**SELECTED EXTRACT:**
--- start ---

The 2016 Monster Energy Arenacross Tour, powered by Ford Ranger, completed its Birmingham double header on Sunday afternoon at the Genting Arena.
And round seven of the 11 round series may just be the craziest day of racing to ever go down inside any arena on UK soil.
Once again there was epic racing across the board but it’s Arenacross so there was plenty of thrills, spills, crashes and clashes.
A completely changed track from the night before welcomed a streaker and not one, but two red flags in the Pro main event.
Two of the three championship contenders crashed out of the main in big ways – which will see at least one of them sit out the remainder of the series.
This gave the reigning champion, SR75 Molson Suzuki Racing’s Thomas Ramette a perfect opportunity to follow up on his Saturday win.
Youth and Pro Lites
Series leader Harry Kimber took the Supermini holeshot on Sunday afternoon, and we thought that would be game over for the rest of the field.
But Kacey Hird had other ideas. The Team Green rider followed Kimber closely on lap 1, both riders launched the huge finish line double giving them a comfortable cushion over the rest of the field and allowed them to go toe to toe and battle it out for the race lead.
Hird looked fast, smooth and in control as he tried to make moves around Kimber. Hird thought he had found an opening and jumped – literally – at the chance.
While jumping the finish line double, Hird saw an opening on the inside of Kimber as they took off and looked to sneak around the inside as they landed and entered the next corner.
Unaware of this strategy Kimber continued as he was. Hird’s front wheel connected with Kimber’s rear resulting in the Kawasaki rider hitting the deck. This knocked Hird out of podium contention. Lewis Hall and Preston Williams capitalised on Hird’s misfortune – claiming the final two podium positions.
As the 65 youth riders rocketed out of the gates we thought we had another Kiean Boughen / Ollie Colmer classic duel on our hands. But it wasn’t to be as Colmer went down hard in the whoop section, which clearly knocked the wind out of him.
Out front Boughen wasn’t having it all his own way as he was followed closely by Jak Taylor and Arai Elcock. As the second and third place riders raced each other Boughen was able to stretch a small gap and eventually take the race win.
Jak Taylor came in second and Elcock third. A combination of his race win and Colmer’s misfortune allowed Kiean Boughen to take over the championship lead on Sunday afternoon.
In the Pro Lites class the game was over before it ever really started. Championship leader Joe Clayton claimed the holeshot, his only real rival, George Clark found himself on the deck in turn one.
As Clayton stretched out a huge lead over Jordan Moxey, who sat in second, George Clark let it all hang loose as he desperately tried to fight through the field. A valiant effort from the ever stylish Clark saw him make his way up to a podium position behind eventual race winner Joe Clayton and second place man Jordan Moxey.
James Dunn came out swinging on Sunday afternoon. The Hitachi Revo Husqvarna rider claimed the early lead in Pro Heat 1, he was followed closely by Cyrille Coulon and Jack Brunell.
Before long both Coulon and Brunell were able to find their way around Dunn, James was also swallowed up by Ramette and Cedric Soubeyras. This didn’t discourage the Brit too much and he continued to push on and fight.

--- end ---

**DATASET CONTENT:**
--- start ---

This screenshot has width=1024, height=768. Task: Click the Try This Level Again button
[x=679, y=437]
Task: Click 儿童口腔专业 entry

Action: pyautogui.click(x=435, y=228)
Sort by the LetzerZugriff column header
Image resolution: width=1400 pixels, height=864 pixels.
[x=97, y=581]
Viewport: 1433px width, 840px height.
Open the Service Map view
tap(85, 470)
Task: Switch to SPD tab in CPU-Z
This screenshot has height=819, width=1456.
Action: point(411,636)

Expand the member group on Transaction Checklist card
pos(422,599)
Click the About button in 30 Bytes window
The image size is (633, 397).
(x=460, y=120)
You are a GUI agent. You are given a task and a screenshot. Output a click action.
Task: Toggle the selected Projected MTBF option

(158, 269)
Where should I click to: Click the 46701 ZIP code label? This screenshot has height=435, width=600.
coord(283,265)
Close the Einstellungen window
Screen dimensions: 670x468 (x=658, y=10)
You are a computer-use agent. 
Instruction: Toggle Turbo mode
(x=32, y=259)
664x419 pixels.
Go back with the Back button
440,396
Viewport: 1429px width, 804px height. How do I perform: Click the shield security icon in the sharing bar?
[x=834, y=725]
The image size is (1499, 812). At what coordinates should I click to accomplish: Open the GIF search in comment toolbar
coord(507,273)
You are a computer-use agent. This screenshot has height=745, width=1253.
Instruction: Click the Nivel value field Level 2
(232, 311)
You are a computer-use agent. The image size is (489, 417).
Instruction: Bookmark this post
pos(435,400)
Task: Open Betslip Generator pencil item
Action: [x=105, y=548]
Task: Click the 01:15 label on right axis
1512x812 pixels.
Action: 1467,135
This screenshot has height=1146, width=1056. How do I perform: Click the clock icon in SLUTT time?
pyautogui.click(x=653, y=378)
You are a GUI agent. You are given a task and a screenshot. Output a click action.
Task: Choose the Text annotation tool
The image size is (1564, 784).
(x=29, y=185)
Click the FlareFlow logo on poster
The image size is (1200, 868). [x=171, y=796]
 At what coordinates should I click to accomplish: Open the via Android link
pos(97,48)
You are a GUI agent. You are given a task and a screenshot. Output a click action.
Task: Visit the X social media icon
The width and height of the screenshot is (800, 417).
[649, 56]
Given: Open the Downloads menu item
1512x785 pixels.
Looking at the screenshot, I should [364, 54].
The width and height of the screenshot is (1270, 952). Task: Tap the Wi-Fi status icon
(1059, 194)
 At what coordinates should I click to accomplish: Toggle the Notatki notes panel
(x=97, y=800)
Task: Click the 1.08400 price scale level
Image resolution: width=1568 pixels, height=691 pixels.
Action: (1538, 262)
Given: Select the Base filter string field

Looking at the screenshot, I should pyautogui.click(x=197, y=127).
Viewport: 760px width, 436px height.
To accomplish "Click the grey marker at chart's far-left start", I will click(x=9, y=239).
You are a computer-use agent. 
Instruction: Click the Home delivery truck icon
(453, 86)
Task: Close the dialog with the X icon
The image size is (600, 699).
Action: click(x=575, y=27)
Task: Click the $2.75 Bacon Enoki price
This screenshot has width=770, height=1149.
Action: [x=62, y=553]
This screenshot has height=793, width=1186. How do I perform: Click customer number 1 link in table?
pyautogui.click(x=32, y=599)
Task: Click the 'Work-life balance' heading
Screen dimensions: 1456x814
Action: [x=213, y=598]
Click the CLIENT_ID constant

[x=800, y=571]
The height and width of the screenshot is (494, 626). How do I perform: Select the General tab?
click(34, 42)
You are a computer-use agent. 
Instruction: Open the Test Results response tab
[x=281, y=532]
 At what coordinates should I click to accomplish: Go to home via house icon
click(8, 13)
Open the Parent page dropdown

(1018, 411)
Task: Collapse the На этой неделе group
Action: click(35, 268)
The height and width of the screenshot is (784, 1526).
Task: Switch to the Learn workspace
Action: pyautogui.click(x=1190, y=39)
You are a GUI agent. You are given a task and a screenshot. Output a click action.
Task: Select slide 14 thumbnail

--- end ---

**STATED EXERCISE 1:**
Name every rider the Arenacross report mentions in its account of the Supermini race.
**STATED EXERCISE 2:**
Arrange the lines of the records as a numbered list, running from the line with "664x419 pixels." up to and including the line with "Action: 1467,135", with blank lines left out.

**WRITTEN REPLY 1:**
Harry Kimber, Kacey Hird, Lewis Hall, Preston Williams

**WRITTEN REPLY 2:**
1. 664x419 pixels.
2. Go back with the Back button
3. 440,396
4. Viewport: 1429px width, 804px height. How do I perform: Click the shield security icon in the sharing bar?
5. [x=834, y=725]
6. The image size is (1499, 812). At what coordinates should I click to accomplish: Open the GIF search in comment toolbar
7. coord(507,273)
8. You are a computer-use agent. This screenshot has height=745, width=1253.
9. Instruction: Click the Nivel value field Level 2
10. (232, 311)
11. You are a computer-use agent. The image size is (489, 417).
12. Instruction: Bookmark this post
13. pos(435,400)
14. Task: Open Betslip Generator pencil item
15. Action: [x=105, y=548]
16. Task: Click the 01:15 label on right axis
17. 1512x812 pixels.
18. Action: 1467,135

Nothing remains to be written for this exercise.